I have had the exact same scenario.
It may be that the desktop crashes or gets completely unresponsive, while the compilation gets all the priority.
The solution should be simple:
the kernel scheduler and the out-of-memory solution need to prioritize the system shell, compositor and main GUI components at all costs. (like nice -18
, just the kernel etc running at nice -19
).
There were even discussions about the used oomd
vs more aggressive tools like earlyoom
.
Like the commenter on Lemmy, on Windows this never happened. Programs would freeze but the desktop always stayed responsive, taks manager could always be opened and the process killed.
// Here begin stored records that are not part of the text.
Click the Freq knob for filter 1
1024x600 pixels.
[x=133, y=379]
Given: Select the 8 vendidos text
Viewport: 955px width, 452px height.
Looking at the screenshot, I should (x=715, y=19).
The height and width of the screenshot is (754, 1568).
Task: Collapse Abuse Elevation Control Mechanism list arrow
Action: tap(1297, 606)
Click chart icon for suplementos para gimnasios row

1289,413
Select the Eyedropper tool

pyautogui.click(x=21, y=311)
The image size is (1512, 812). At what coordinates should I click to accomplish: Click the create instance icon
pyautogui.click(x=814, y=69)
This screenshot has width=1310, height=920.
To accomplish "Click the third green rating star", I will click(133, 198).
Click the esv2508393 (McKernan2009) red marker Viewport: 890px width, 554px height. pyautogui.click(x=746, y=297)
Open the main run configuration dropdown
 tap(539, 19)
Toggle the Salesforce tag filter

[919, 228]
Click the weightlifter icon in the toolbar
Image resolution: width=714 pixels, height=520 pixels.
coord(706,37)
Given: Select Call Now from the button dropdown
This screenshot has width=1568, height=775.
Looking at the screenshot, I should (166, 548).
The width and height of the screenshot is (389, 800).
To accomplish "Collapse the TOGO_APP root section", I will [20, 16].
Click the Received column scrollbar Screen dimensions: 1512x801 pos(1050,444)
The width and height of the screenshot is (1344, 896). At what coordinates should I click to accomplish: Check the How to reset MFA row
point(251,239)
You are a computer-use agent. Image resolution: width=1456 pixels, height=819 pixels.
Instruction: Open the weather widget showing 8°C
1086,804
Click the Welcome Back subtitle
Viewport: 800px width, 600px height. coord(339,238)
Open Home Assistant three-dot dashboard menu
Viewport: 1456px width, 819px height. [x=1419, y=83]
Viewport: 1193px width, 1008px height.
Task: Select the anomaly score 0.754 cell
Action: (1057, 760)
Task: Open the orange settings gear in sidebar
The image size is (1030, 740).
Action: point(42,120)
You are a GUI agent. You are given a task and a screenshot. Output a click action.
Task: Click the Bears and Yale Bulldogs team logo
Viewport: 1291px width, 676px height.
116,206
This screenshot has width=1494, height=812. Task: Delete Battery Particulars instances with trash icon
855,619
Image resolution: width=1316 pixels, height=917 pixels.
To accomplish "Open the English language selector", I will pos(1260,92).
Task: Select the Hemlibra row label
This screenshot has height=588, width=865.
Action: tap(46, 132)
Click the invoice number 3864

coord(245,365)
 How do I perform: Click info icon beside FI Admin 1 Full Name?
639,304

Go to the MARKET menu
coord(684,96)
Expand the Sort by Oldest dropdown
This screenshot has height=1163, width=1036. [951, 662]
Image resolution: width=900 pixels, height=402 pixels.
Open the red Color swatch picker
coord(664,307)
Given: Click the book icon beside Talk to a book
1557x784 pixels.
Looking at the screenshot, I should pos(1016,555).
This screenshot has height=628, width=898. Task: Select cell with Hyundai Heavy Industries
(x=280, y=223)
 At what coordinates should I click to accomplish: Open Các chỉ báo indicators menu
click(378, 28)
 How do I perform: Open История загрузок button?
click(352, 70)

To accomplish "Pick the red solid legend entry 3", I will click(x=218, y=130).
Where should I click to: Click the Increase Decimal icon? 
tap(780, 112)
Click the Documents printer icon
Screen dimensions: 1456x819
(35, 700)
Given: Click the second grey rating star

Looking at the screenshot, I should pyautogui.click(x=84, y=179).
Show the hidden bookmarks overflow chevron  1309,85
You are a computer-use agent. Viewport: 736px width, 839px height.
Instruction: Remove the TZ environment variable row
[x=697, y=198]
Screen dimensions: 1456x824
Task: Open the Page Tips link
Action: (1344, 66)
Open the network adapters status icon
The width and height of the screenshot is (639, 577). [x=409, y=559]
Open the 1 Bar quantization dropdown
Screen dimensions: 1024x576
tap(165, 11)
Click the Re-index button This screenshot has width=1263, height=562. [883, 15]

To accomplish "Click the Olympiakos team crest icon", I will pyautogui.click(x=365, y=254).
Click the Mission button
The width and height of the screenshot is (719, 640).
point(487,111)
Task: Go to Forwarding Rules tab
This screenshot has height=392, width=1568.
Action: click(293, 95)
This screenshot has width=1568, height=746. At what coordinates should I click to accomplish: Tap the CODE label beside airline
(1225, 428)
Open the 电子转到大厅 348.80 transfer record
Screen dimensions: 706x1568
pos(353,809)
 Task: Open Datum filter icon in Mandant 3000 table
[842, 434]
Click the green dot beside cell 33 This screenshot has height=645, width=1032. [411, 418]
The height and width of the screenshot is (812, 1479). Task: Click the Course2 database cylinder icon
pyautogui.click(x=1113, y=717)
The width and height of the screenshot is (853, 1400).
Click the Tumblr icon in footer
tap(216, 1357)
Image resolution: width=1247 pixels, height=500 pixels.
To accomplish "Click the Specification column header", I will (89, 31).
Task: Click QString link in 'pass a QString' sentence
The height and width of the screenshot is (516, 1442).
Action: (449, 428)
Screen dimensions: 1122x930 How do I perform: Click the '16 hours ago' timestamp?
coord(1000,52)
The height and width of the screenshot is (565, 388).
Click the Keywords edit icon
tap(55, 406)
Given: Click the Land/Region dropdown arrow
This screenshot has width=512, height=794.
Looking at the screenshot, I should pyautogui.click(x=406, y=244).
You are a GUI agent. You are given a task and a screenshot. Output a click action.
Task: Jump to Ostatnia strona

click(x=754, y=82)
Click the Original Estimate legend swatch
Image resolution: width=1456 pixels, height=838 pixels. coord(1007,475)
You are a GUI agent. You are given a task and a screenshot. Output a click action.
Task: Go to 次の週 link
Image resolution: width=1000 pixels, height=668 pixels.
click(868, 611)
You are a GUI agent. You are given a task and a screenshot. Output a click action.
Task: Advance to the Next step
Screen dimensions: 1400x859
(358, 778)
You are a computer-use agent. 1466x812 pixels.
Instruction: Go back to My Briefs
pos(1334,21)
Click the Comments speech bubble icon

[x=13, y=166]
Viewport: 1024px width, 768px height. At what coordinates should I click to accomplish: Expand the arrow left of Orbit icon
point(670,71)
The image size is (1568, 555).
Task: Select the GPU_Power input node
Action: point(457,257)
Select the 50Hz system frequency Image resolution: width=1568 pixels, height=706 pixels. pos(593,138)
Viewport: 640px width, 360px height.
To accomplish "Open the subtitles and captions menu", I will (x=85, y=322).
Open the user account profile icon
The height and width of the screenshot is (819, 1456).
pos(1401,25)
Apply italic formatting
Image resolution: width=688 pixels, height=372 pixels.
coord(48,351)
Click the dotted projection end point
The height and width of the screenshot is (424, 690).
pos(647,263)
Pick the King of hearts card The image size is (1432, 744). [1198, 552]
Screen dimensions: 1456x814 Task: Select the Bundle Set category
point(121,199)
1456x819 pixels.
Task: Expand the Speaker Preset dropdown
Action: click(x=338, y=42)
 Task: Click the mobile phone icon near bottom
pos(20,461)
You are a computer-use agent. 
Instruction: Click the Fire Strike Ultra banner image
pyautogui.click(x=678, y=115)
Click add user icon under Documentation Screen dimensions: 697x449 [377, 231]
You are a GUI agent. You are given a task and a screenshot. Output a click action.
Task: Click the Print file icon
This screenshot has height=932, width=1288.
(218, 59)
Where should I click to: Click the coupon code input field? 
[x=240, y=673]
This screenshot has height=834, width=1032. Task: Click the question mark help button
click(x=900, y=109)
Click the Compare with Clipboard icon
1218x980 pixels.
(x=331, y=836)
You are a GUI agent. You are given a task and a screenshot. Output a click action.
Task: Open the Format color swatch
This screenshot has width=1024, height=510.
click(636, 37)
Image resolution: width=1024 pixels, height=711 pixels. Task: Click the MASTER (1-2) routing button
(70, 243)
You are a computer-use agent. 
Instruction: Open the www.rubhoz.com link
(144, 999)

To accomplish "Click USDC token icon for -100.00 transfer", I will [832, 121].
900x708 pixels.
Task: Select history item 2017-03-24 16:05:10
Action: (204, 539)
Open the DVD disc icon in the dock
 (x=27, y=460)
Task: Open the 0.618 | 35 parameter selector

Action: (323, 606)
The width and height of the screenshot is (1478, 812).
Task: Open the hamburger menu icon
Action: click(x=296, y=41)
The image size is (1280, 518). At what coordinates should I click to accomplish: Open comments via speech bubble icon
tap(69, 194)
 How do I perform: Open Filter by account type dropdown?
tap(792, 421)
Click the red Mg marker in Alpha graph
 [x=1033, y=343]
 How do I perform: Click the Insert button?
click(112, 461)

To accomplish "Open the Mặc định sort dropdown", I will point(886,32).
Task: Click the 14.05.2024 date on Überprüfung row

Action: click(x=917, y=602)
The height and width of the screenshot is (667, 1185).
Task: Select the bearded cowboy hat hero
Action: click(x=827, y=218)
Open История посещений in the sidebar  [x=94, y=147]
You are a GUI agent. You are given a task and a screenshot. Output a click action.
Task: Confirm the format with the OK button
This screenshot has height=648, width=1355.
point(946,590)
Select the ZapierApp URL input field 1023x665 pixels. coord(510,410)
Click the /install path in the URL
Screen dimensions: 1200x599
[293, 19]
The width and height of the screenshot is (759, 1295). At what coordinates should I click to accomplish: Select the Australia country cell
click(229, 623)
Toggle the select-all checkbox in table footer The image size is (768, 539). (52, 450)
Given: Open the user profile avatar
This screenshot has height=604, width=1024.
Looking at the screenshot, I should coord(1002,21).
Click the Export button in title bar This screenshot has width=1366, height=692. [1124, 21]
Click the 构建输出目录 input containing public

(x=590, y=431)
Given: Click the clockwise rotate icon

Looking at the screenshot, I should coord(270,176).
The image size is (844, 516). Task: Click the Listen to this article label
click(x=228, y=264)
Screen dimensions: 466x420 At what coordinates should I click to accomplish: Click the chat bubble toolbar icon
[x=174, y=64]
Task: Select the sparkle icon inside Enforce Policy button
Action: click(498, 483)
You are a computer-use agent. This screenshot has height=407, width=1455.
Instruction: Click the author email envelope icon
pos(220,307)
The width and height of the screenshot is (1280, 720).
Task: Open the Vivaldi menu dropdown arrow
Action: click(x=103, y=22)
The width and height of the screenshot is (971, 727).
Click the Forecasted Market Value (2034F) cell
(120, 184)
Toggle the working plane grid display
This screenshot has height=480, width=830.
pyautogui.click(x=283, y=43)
This requires a working GUI
I am on Kinoite and the KDE Plasma experience has improved drastically since Plasma 6. Not a single freeze, if the shell crashed it always appeared back in place.
But are these issues fixed?
How to test:
- Use your desktop environment
- run some low level program: gcc, rust or something else that eats your RAM and CPU time
- see if the desktop stays responsive
Some comments on Lemmy
- Linux is made for servers or multi-seated systems
- desktops are often not prioritized correctly, but handled like any other process
- the zen kernel suppodedly improves on that
- this may have other sacrifices
I havent had these scenarios in a while but would like to fix this essential problem.
I could even imagine a new goal: Make Fedora work in edge cases like under high load, with limited RAM etc.
This will vary between the desktops.
Problems
CPU scheduler
- normally processes are spawned with
nice 0
- child processes get the priority of their parent. This breaks the entire concept, as nearly everything is a child process of the desktop?